Tweede Kamer neemt wetsvoorstel verplicht stellen vertrouwenspersoon aan
Verantwoordelijkheid werknemers
Niet alleen werkgevers, maar ook werknemers hebben een verantwoordelijkheid bij het organiseren van een gezonde en veilige werkomgeving. Zij zijn op basis van de Arbowet verplicht om naar vermogen zorg te dragen voor een veilige werkomgeving, waarin zij niet pesten en er niet gepest wordt, de eigen gezondheid en de werkgever te informeren over gesignaleerde risico’s, zoals pestgedrag op het werk. Een goede wisselwerking tussen werkgever en werknemers is nodig voor een gezonde en veilige werkomgeving. Zij maken gezamenlijk duidelijk dat pestgedrag op de werkvloer niet geaccepteerd wordt en geven zelf het goede voorbeeld.
Daarom is het van belang dat werkgevers en werknemers bij elke stap van de RI&E met elkaar in gesprek zijn: het gezamenlijk in kaart brengen van de arbeidsrisico’s, het opstellen van een plan van aanpak met maatregelen en het implementeren en evalueren van de uitvoering van de maatregelen.
Ook kunnen werknemers, net zoals werkgevers, gebruik maken van de diverse tools en hulpmiddelen, zoals een Wegwijzer Pesten en een Wegwijzer Vertrouwenspersoon.

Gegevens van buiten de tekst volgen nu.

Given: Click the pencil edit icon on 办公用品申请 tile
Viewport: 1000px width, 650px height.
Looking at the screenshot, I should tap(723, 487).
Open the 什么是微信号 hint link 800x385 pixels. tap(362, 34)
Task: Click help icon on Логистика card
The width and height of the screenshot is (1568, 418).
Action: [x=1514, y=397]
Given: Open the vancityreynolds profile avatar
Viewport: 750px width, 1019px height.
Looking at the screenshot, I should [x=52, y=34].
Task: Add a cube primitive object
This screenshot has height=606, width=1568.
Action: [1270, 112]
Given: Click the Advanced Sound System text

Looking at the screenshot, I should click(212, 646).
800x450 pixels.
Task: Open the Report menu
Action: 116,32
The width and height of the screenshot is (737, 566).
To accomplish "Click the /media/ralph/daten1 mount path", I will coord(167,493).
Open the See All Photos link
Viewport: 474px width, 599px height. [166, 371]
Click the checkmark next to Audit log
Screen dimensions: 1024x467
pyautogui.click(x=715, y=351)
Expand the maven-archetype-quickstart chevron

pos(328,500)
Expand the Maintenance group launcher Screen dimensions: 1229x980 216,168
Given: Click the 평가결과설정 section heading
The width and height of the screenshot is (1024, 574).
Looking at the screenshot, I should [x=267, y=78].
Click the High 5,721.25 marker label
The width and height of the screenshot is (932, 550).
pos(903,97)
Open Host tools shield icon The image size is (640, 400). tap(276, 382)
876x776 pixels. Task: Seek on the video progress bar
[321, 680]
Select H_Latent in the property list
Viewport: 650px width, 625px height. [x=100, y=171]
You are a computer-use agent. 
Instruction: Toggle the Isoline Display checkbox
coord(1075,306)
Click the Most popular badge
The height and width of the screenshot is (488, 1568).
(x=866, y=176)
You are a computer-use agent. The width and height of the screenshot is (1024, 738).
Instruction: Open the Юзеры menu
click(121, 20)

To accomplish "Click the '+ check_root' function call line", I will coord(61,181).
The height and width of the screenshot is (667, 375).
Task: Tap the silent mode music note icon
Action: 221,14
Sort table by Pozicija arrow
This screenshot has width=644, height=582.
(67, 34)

Zij kunnen deze tools en hulpmiddelen vinden via het Arboportaal. Verder kunnen zij deelnemen aan de Kenniskring PSA om kennis en ervaringen uit te wisselen en handvatten aangereikt te krijgen om ongewenst
gedrag preventief tegen te gaan.
RI&E
De RI&E vormt de basis voor de Nederlandse Arbeidsinspectie bij de controle op PSA bij werkgevers. De Nederlandse Arbeidsinspectie houdt daar toezicht op en doet dat risicogericht en programmatisch. Indien de Nederlandse Arbeidsinspectie tijdens het uitvoeren van een controle vaststelt dat een werkgever onvoldoende maatregelen heeft genomen om ongewenst gedrag op de werkvloer te voorkomen, wordt er een eis tot naleving gegeven. Als bij herinspectie blijkt dat er geen gevolg is gegeven aan de eis tot naleving, kan als sluitstuk op het toezicht
een bestuurlijke boete volgen. Het volledig ontbreken van een RI&E is overigens een direct beboetbare overtreding waarbij de boete kan oplopen tot € 4.500.